We walked on. There was a benchmark on the wall representing the sea level. We looked at it and he explained us how the symbol meant the “first breath of the universe”. Some other people using the sidewalk tried to pass our group and I don’t think he realized how appropriate a moment it was to tell some strangers “it is alright, you can walk through us”. We walked on, carrying the organ most important to us in a symmetrical shape, formed by our hands. I carried my heart in my hands. I knew it was an easy choice but what other choice is there?
We walked as one. We became one body. He decorated us with horseshoes as if we were a building, a moving building, spreading our good fortune with others. But we didn’t manage to stay one. Of course we didn’t. We were 20 people, 20 walkers. We didn’t know each other. We were too concerned about not stepping on each others heels. We became a line of people, all going in the same direction.
We entered a huge theater, the stage’s emptiness was full of things. Although it was within a couple of meters from where we were standing, we walked through narrow passageways to enter it. It made sense though. A different world asks for a detour of some sorts. Standing on stage, we took out our black cloths and covered our faces, listening to a summary of the story “The Minister’s Black Veil” by Nathaniel Hawthorne. “Anything hidden is suspect”, he had told us at the beginning of our journey today but also that often there is a use in things being hidden. He asked us to close our eyes and music started. Lou Reed. A song about Edgar Allan Poe. A contemporary of Hawthorne. If anybody knows about darkness it is Poe. We danced on the stage with our eyes closed. We heard each others footsteps. We were alone in the dark on a borderless stage. Alone among many. Many more than 20. We danced forever. Until the music stopped.
And we left with our veils still covering our faces and while on stage the black cloths had made us feel good, outside they made us look suspicious and we became aware of ourselves and tried to be one body again because there was something only we shared and I realised how lonely Nathaniel’s Minister must have been, wearing his veil as a symbol all his life on his own.
We returned to the field where we had started and explored the grounds, spreading some lightness now. Still silent.
Afterwards we went on a second walk –or whatever it was we had been doing. We passed a building which is said to have a secret garden inside. A building guarded by two pelegrine falcons that have been installed there to kill pigeons. We entered a pub and drank beer that was named after the Captain who was responsible for sinking the Titanic. We drank another beer and it got later and crowded and when I went to the toilet and looked in the mirror I saw 8 women applying their make up, wearing tiny dresses and hairdo’s that must have kept them busy for hours.

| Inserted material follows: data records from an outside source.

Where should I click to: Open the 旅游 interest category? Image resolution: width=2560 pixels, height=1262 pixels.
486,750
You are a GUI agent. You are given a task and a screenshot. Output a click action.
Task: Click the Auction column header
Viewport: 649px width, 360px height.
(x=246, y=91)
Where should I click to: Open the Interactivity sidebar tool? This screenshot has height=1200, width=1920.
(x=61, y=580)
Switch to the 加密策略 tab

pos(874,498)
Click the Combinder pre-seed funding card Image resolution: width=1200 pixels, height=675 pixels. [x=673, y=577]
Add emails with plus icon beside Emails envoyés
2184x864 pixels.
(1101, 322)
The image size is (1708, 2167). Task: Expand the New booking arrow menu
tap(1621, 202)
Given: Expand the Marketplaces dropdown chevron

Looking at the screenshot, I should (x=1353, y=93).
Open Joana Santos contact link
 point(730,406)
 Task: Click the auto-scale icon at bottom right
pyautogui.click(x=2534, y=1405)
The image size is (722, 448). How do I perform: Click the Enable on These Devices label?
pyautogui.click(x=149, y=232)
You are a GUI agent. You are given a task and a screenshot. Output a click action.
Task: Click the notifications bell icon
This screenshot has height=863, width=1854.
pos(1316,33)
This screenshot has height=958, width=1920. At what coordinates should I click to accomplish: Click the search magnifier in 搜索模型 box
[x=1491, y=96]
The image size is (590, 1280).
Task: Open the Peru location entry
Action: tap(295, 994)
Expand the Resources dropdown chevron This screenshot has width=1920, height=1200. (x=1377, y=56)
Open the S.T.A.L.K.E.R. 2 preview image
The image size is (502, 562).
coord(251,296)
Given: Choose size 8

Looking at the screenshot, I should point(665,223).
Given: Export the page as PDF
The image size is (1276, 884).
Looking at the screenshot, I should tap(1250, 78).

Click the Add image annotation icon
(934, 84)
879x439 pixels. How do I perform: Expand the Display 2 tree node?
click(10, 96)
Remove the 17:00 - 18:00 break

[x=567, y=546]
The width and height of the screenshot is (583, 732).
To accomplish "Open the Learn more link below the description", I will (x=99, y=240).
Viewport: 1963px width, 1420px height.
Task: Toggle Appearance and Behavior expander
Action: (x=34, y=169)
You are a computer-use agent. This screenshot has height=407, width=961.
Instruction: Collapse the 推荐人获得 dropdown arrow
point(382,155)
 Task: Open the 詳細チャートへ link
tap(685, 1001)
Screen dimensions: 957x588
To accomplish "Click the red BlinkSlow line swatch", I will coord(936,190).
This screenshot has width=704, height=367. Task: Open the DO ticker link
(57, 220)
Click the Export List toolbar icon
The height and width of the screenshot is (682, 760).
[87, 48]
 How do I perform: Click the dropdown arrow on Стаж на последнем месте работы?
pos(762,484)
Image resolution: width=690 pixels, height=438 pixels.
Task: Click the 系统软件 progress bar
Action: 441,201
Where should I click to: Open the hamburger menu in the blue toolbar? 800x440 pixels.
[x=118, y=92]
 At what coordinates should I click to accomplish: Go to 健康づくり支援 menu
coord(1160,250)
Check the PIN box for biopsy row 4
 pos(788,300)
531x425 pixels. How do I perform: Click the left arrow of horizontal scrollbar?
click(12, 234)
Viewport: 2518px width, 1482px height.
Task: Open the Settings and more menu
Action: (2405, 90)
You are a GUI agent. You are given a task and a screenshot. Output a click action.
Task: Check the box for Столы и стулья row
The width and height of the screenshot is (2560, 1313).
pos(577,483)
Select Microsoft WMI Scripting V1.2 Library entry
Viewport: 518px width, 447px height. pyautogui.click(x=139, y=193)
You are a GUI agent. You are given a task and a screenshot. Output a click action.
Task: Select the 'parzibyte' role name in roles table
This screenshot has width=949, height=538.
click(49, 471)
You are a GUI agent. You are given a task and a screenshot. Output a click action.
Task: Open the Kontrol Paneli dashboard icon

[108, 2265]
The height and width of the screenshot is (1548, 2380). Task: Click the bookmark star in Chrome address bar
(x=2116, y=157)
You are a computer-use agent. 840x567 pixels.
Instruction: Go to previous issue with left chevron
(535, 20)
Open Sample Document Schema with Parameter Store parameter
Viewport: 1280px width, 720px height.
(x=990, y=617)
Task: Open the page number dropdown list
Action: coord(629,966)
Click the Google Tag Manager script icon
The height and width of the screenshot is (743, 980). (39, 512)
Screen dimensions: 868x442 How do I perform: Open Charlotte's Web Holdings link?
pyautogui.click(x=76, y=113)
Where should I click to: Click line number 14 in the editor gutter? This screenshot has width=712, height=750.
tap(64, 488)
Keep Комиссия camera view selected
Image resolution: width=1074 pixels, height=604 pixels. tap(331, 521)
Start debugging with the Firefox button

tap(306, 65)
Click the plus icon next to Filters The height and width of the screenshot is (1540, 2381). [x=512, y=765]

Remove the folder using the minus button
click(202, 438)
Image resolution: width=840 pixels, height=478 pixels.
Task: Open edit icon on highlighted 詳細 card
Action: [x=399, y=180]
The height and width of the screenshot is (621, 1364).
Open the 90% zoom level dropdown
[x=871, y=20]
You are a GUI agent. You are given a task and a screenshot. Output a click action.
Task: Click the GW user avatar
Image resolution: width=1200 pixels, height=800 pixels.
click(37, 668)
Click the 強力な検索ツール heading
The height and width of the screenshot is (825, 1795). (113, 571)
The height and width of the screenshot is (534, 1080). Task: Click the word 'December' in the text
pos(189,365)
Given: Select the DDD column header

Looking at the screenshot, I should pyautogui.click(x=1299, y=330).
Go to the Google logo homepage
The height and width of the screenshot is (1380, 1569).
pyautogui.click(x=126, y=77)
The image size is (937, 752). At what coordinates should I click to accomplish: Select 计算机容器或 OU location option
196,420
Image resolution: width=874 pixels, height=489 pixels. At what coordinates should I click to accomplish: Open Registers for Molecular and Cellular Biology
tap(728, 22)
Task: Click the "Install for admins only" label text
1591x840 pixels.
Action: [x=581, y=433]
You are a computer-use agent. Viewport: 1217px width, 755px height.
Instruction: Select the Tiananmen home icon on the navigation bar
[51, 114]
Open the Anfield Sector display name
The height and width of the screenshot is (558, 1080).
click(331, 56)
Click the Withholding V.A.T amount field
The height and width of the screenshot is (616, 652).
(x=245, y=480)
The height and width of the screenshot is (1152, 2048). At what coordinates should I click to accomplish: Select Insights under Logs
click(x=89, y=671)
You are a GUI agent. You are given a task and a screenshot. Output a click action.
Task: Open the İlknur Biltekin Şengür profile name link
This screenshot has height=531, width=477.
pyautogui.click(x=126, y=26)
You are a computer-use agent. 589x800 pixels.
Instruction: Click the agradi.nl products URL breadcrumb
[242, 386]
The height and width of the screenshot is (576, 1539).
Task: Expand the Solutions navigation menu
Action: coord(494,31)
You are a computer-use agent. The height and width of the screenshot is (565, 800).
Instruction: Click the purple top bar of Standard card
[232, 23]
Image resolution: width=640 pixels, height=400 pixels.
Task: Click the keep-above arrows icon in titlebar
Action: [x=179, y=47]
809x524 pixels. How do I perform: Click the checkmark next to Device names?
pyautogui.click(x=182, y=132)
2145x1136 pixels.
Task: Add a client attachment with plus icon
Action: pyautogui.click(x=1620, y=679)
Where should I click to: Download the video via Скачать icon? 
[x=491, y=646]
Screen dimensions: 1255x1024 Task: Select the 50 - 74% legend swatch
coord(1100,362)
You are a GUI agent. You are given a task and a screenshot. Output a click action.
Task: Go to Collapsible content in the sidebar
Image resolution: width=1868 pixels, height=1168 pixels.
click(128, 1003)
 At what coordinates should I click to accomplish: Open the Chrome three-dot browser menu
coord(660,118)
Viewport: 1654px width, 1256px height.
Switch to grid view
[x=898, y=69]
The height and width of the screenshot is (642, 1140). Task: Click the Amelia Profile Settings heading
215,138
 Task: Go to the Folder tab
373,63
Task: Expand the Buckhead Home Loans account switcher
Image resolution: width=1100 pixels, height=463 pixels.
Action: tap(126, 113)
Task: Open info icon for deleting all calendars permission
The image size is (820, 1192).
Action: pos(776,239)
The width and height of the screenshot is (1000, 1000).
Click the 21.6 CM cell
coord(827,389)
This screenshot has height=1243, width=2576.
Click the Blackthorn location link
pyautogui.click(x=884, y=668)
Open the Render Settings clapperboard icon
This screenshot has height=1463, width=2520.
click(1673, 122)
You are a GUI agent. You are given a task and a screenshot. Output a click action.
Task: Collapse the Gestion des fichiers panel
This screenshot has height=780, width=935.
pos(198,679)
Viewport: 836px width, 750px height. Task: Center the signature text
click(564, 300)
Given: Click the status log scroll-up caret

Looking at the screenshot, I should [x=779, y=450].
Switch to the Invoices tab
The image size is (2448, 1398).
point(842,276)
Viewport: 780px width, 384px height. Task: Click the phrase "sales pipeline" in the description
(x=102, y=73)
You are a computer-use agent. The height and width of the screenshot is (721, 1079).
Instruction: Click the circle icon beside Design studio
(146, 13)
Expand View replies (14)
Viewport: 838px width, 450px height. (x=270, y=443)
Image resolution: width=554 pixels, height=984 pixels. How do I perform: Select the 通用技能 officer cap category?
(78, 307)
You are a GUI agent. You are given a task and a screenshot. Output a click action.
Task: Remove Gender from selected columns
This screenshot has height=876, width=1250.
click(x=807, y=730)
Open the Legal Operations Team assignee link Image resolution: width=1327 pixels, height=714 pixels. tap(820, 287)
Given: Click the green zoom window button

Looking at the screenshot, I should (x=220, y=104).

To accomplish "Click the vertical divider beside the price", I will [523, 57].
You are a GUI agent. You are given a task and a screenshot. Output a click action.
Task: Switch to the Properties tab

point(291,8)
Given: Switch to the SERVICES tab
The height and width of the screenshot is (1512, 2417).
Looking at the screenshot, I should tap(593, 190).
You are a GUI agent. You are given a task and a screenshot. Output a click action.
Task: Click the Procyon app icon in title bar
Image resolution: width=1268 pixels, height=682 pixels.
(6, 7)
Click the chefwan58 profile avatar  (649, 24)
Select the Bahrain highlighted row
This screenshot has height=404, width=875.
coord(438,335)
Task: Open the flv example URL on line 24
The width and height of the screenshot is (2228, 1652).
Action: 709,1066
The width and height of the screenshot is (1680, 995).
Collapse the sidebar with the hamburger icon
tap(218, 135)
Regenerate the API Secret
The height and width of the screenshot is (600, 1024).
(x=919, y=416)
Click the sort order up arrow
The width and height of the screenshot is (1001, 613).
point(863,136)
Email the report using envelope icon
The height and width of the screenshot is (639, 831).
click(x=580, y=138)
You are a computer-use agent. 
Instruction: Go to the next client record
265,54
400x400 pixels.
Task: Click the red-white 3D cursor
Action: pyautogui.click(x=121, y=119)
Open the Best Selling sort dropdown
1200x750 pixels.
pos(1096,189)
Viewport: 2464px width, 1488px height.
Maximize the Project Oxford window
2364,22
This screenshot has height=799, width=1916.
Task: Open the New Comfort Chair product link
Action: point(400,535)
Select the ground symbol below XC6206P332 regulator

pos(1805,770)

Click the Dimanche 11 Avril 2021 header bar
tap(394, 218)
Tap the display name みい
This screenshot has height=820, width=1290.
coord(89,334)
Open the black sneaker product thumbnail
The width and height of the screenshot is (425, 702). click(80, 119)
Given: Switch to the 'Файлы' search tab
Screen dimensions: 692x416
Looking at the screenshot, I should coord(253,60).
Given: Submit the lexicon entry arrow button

When I walked back to the house where I was staying I put my hands in my pockets and felt the darkness in the left one and the lightness in the right one.
The next day, when I walked through the metal detectors at the airport, I was asked to empty the pockets of the three piece walking suit I had been wearing during the walk. During the last days. And the last months. The matches were considered suspicious. The black cloth wasn’t. But I already knew that my suit was the real veil.
And in the plane I suddenly remembered the Dutch saying. Burning your ships behind you.
I had found some pieces of the puzzle in Stoke-on Trent.